DOCUMENT SECTION:

((

- great disco-influenced dance tracks
- amazing production value
- collaborators bring a lot to the table
- sometimes derivative
- going back, but not forward?
- Doin’ It Right
- Get Lucky
- Lose Yourself to Dance
- Giorgio by Moroder
- Instant Crush
The album is an idea before anything else. Random-access memory is a fundamental component in any modern computing device. It allows computers to store and retrieve data that is vital enough to computer life that necessitates rapid and easy usage. Random Access Memories is a wonderful pun, positing real memories, vital to human life, against the robot ethos that will always define Daft Punk.
The duo has effectively “sold their turntables and bought guitars” by using less than a handful of samples and no drum machines. Live instrumentation is the key, in a throwback to the days when dance music didn’t come from a bedroom-artist with some snazzy software. Dance music as a whole has transformed over the last few years to a somewhat disappointing place, with huge bass hits taking a priority over cool grooves, and Daft Punk will not let this stand.
When the idea works, it works brilliantly. The album shines on its collaboration tracks, such as “Get Lucky” “Doin’ it Right” “Lose Yourself to Dance” and “Instant Crush”. This could be seen as a weakness, but the tracks still retain their Daft Punkiness, for lack of a better term. The production is unparalleled, with every drum beat, guitar pluck, synth arpeggio and robot voice sounding absolutely wonderful. There are times when listening to the album, such as in the middle of the beyond-epic “Contact” where you will feel like you are indeed listening to a new dimension of music, and you will love it.
But unfortunately, the idea doesn’t always work. Certain tracks, while still sounding good, are pretty boring and derivative. Their quest for reviving the music of a long-past era sometimes results in songs that sound like a Steely Dan B-side. Which isn’t necessarily a bad thing, who doesn’t love Steely Dan, but it doesn’t really mix in with the album’s greater material. Also, the album’s thematic emphasis occasionally distracts and detracts from the music, as it results in some awkward lyrics and failed attempts at appearing deep. The album is best when it is unashamedly flashy and groovy, when it seeks to go beyond that, such as in the somewhat cringe-worthy heartbreak songs ‘The Game of Love’ and ‘Within,’ the attempts fall flat.
Random Access Memories tries to be greater than just another album, but an irreversible musical statement. It’s a lofty goal that will cause the release to be criticized more heavily and with a broader scope. But in the end, when one forgets everything that has surrounded and still surrounds the album: the mystery, the hype, the thematic emphasis, the advertising campaign, the divisive discussions, etc., the album is great. Even the somewhat-lamer tracks are still very listenable, and the pure awesomeness of the other material more than makes up for it. Daft Punk is still the king of dance.
Impression: Daft Punk probably flew too close to the sun on this one, but still ended up with a great album with many remarkable tracks.

))

DATA BLOCK:
((

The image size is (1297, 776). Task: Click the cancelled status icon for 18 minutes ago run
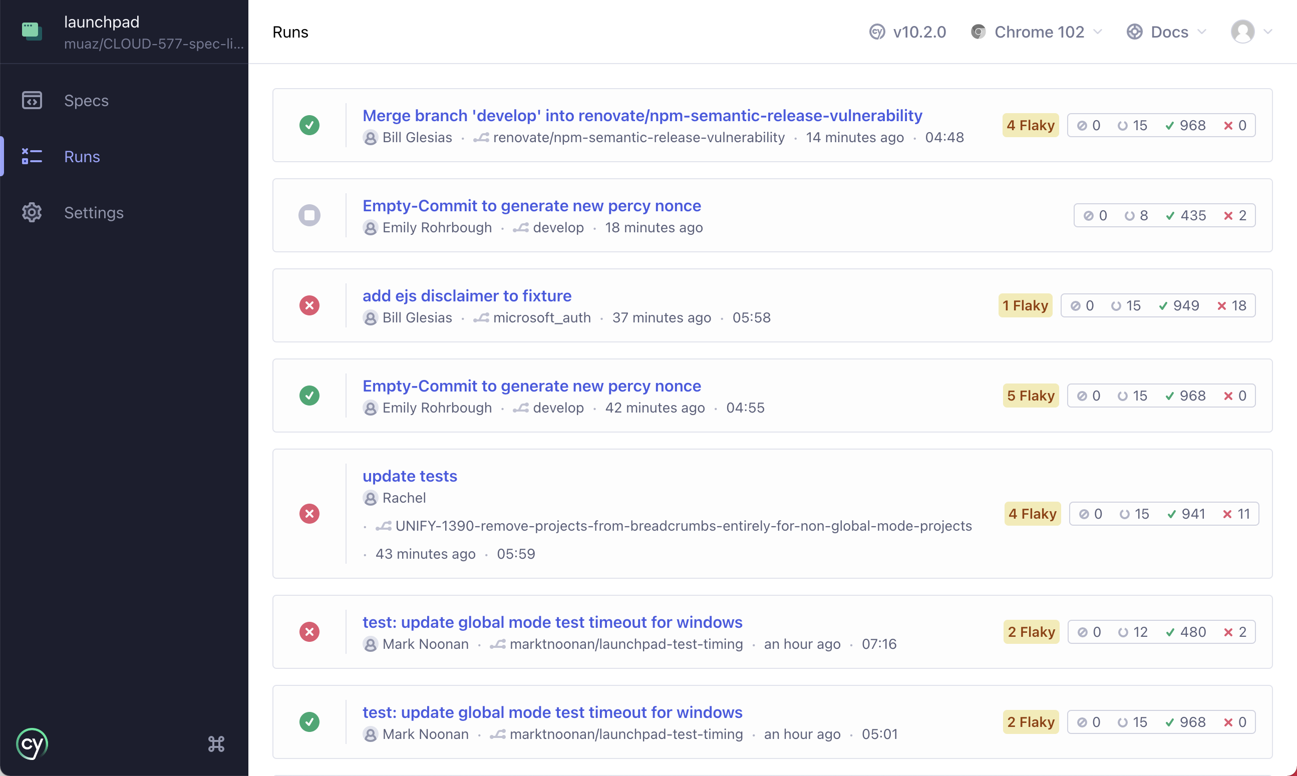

))

TO BE DONE:
Could you copy the passage of the Random Access Memories review above, beginning at the words "But unfortunately, the" and stopping after the words "attempts fall flat."?

RESULT:
But unfortunately, the idea doesn’t always work. Certain tracks, while still sounding good, are pretty boring and derivative. Their quest for reviving the music of a long-past era sometimes results in songs that sound like a Steely Dan B-side. Which isn’t necessarily a bad thing, who doesn’t love Steely Dan, but it doesn’t really mix in with the album’s greater material. Also, the album’s thematic emphasis occasionally distracts and detracts from the music, as it results in some awkward lyrics and failed attempts at appearing deep. The album is best when it is unashamedly flashy and groovy, when it seeks to go beyond that, such as in the somewhat cringe-worthy heartbreak songs ‘The Game of Love’ and ‘Within,’ the attempts fall flat.